Helpfully, all the screws are the same (M2XL5), so there’s no need to keep a separate record of where each one came from. You can put them all in one container as you go.

The first step is to switch the NB10 off and turn it over. Unplug the charger, undo the two battery screws and remove the battery.

You can then remove the four screws along the front, and the other three – two beside the VGA and ethernet ports, and one near the battery.

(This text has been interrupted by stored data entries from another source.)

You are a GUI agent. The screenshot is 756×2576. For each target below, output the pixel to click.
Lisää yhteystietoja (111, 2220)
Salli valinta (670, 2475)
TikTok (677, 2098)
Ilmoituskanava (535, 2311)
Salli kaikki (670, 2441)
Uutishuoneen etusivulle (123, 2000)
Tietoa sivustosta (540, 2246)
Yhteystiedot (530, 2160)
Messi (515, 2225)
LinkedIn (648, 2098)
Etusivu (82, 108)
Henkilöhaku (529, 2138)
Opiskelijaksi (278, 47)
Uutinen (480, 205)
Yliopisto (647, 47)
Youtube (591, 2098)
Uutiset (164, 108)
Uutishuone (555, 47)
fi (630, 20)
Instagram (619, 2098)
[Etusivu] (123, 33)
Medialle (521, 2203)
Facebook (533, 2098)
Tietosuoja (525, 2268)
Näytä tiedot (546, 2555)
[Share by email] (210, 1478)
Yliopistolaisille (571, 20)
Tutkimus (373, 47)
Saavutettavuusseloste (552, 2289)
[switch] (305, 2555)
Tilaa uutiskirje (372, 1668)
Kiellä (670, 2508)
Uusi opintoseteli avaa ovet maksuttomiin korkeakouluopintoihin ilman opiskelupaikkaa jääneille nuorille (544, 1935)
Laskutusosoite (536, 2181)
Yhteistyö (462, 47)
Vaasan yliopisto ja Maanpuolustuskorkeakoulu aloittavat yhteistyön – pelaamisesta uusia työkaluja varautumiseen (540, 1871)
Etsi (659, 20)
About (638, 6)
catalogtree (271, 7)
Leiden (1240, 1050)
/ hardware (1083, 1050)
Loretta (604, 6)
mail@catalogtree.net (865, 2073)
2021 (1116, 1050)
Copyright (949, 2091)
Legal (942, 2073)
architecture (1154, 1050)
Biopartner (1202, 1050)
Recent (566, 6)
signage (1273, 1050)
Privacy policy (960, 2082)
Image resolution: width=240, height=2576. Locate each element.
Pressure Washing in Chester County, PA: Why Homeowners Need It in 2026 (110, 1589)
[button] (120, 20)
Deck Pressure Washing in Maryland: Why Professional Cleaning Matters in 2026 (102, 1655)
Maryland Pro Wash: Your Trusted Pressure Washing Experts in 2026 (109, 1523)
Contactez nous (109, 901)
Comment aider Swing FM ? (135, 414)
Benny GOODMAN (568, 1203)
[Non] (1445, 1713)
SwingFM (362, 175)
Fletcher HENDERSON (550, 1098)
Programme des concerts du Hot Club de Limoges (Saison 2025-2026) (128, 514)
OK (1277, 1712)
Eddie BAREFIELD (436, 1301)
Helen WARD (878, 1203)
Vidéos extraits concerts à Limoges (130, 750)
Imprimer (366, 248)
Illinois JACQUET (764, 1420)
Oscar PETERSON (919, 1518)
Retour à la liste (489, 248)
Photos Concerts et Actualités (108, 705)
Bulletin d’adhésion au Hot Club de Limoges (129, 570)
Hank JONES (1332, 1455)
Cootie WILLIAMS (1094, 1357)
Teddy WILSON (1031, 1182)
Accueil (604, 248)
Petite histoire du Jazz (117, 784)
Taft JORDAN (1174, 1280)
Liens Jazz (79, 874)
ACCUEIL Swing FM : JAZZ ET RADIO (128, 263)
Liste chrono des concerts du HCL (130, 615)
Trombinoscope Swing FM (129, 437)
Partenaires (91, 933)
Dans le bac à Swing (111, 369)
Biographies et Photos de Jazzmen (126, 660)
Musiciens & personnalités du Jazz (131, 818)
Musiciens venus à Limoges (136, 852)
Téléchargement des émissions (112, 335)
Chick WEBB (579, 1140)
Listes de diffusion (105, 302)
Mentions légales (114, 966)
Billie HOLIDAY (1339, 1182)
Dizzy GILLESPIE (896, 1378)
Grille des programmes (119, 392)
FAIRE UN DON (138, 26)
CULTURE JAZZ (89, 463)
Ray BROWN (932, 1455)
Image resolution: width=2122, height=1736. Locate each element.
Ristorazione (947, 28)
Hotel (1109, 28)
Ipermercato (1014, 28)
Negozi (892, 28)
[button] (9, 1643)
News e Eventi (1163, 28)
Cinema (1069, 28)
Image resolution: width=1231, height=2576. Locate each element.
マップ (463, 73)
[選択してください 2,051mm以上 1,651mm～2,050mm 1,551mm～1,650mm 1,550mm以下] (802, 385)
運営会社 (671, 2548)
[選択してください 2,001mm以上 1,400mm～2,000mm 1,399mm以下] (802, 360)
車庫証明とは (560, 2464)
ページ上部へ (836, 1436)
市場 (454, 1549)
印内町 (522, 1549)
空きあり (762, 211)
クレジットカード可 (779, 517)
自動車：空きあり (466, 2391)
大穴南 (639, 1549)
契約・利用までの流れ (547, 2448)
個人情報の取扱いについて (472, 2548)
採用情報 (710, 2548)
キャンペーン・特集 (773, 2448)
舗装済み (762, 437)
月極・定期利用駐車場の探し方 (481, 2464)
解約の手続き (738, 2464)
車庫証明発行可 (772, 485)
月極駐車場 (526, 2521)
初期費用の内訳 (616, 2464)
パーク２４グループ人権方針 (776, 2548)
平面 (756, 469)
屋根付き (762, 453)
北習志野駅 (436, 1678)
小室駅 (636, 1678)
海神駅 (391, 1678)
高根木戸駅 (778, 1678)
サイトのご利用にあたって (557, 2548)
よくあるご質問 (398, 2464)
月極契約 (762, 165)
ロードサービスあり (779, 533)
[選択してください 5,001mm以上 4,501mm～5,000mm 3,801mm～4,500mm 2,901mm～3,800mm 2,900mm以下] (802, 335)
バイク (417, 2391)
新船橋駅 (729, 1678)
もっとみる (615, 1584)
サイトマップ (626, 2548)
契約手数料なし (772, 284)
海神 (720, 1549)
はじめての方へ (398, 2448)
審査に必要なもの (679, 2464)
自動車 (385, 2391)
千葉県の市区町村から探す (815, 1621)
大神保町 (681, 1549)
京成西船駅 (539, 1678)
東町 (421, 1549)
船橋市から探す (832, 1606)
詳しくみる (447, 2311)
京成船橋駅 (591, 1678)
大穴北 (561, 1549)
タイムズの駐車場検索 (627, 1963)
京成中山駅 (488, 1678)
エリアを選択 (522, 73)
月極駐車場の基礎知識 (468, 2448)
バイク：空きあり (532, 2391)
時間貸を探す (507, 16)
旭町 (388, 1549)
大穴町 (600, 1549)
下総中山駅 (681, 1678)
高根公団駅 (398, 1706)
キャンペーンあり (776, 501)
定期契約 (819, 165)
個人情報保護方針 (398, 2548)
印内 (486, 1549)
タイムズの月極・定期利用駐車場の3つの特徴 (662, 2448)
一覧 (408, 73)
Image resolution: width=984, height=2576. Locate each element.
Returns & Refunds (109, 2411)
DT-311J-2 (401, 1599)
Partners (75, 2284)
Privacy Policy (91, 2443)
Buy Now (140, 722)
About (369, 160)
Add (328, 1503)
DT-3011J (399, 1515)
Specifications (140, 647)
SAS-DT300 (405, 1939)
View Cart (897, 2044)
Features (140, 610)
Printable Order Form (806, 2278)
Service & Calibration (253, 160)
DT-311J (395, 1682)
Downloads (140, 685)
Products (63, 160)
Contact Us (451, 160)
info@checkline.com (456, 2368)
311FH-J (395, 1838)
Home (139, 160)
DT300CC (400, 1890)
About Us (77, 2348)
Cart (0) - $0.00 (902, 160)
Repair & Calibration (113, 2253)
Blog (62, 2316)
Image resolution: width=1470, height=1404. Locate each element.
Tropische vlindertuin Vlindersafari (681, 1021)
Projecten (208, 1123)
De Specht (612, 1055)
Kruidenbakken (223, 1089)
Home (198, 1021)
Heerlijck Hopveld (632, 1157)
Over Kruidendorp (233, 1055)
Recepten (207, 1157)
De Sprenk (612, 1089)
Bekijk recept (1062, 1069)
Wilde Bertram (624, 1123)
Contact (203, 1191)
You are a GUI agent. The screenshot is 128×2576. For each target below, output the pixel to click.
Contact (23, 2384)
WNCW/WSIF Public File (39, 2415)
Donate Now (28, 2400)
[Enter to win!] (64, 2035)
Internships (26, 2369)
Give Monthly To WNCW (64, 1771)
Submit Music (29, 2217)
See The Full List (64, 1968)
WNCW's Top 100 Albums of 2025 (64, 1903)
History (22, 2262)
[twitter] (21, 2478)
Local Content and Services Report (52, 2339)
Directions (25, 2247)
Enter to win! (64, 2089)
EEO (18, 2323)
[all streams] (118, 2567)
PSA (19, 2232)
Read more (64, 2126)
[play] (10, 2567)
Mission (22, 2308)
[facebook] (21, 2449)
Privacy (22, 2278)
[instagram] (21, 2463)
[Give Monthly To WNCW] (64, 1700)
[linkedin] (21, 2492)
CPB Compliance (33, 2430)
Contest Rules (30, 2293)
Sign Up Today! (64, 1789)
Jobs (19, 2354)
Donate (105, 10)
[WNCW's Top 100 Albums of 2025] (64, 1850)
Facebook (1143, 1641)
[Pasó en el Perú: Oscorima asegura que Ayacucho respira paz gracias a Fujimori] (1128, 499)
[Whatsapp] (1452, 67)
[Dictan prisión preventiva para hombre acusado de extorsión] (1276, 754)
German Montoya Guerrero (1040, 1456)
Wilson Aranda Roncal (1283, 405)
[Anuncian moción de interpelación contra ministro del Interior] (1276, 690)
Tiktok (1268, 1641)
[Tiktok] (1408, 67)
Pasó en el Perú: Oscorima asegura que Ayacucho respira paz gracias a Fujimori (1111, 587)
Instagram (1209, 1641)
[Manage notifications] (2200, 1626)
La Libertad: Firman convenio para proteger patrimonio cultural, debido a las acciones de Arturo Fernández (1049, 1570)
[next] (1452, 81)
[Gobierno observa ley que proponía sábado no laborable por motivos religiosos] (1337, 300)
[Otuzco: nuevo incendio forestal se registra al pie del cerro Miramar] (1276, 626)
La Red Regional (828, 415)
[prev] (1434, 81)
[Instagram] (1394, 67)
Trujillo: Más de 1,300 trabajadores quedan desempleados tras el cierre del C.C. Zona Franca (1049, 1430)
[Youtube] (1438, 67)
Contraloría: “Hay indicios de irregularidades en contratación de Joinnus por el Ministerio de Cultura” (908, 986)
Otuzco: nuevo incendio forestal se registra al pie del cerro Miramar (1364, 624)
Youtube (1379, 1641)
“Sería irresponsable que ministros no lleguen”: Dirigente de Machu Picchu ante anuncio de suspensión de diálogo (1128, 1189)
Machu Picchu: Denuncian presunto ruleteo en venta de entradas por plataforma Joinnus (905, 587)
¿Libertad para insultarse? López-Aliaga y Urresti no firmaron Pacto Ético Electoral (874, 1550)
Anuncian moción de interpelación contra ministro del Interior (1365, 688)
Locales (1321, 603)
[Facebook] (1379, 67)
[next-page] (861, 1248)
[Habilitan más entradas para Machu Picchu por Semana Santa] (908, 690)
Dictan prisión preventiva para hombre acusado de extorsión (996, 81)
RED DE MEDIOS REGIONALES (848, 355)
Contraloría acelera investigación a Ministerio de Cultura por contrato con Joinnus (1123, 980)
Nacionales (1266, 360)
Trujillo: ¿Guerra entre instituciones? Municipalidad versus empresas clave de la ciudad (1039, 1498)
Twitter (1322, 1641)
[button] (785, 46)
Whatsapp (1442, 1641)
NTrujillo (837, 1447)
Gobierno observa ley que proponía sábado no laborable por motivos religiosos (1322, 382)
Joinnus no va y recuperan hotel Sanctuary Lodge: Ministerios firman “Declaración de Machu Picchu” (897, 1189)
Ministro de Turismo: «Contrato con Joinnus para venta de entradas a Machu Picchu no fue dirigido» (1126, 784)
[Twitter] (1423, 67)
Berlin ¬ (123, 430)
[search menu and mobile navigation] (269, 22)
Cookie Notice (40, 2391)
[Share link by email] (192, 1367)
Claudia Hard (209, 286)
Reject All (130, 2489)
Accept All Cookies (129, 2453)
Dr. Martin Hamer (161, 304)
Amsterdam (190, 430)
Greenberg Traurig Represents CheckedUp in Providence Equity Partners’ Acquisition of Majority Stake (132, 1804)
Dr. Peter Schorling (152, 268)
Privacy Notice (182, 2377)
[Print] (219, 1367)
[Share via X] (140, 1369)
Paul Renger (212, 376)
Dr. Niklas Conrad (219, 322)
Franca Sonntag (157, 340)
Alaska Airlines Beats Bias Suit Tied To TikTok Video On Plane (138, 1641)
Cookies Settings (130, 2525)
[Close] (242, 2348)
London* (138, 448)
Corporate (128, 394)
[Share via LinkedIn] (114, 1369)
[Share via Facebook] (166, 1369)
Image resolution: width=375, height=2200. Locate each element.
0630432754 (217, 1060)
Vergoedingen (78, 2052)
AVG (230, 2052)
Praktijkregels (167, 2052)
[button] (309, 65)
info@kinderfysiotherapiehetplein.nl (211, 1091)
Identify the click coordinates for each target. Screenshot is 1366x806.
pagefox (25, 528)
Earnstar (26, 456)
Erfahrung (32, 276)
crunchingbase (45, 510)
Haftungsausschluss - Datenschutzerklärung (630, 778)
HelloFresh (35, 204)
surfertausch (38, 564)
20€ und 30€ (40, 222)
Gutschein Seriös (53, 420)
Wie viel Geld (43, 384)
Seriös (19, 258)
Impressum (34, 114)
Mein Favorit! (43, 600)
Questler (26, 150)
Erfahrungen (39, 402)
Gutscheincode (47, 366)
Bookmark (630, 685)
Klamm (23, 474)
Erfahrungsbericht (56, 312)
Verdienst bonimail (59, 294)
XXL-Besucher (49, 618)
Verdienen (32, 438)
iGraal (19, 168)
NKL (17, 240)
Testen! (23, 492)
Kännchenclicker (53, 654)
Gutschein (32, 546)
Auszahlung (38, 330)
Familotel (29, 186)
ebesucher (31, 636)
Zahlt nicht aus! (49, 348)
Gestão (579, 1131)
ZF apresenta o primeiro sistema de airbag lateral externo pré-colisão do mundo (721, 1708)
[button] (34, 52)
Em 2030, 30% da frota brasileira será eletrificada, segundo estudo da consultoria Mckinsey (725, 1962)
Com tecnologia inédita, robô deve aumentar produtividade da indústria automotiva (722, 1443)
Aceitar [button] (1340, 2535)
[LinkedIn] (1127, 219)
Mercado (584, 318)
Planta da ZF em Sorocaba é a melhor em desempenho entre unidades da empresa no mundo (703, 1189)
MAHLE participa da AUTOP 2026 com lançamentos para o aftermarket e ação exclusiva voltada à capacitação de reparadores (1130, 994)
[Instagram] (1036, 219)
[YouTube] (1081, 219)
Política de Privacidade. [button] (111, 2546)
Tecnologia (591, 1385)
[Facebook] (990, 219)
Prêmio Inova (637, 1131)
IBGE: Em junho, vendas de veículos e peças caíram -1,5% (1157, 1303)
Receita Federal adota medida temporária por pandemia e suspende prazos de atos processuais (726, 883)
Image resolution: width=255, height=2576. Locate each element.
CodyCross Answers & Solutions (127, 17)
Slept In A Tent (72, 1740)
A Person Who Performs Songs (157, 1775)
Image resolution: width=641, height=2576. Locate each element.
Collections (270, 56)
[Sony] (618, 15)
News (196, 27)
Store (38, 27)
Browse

Remove the screw which holds the disk & RAM cover down and lift & remove the cover:


Once the cover is removed, undo the screw on the right which retains the disk, and pull the disk out:


Then undo the two screws above and below the disk:



The last screws to remove are hiding under the rear rubber feet, next to the battery. Carefully remove the feet with the point of a sharp plastic tool and undo the screws:




Now that all of the screws are out, insert your plastic tool into the gap between the two halves of the plastic shell. Underneath the VGA connector is a good place to start this.

Run the tool gently around the edge of the laptop, pressing the two sides apart. There is plenty of flex in the plastic so don’t be afraid to pull at it a little. When you reach one of the clips which hold the halves together, put the plastic tool against it and push inwards to free it.

Once all the clips are loosened and your tool runs freely along the outside edge of the NB10 right up to the battery space, you’re ready to pull the two halves apart.

Having repeated the disassembly on a colleague’s machine, there might be an easier way than this. it appears that if you gently pull the two halves of the base apart, starting in the battery compartment, you may not need the plastic tool at all.

Although there is no actual adhesive used, the holes for the speakers in the rear cover fit quite snugly around the speakers and tend to stop the halves from separating. You may find it useful to flex the case around the wrist-rest and press it down in the centre of the wrist rest while you pull the rear cover away gently.


The interesting part:


  • No fan, just a heatsink.
  • Mini-PCIE WLAN card is a QCWB335 (combined Wifi 802.11b/g/n 1×1 and Bluetooth 4.0) with both antennas connected – nice to see in a low-end laptop.
  • Space only permits a half-size Mini-PCIE card to be used.





Reassembly is simple – just press the two halves back together and re-insert the screws.


NB10 power consumption and battery life expectancy

The NB10 ships with a 3-cell 24Wh battery. It’s 10.8V 2100mAh and has model number PA5170U-1BRS.


Toshiba’s quoted battery life (for the NB10t-a-101 which I have) is 3 hours 30 minutes.

The battery is removable, and the system will boot and run without it, but it requires two screws to be removed and a little bit of persuasion – so it can’t really be ‘hot-swapped’ while the system is running.

Power consumption is dramatically reduced by running the Intel “powertop” utility and implementing its suggestions.

Reviewers have quoted “idle” runtimes of 5h30 and “full load” of 2h. This approximately matches my experience – 2h with the brightness at maximum and my Android handset charging from a USB port. In typical use I see 4h30 of runtime with the brightness at about 1/4.

As expected, there is little impact from switching the HDD to an SSD.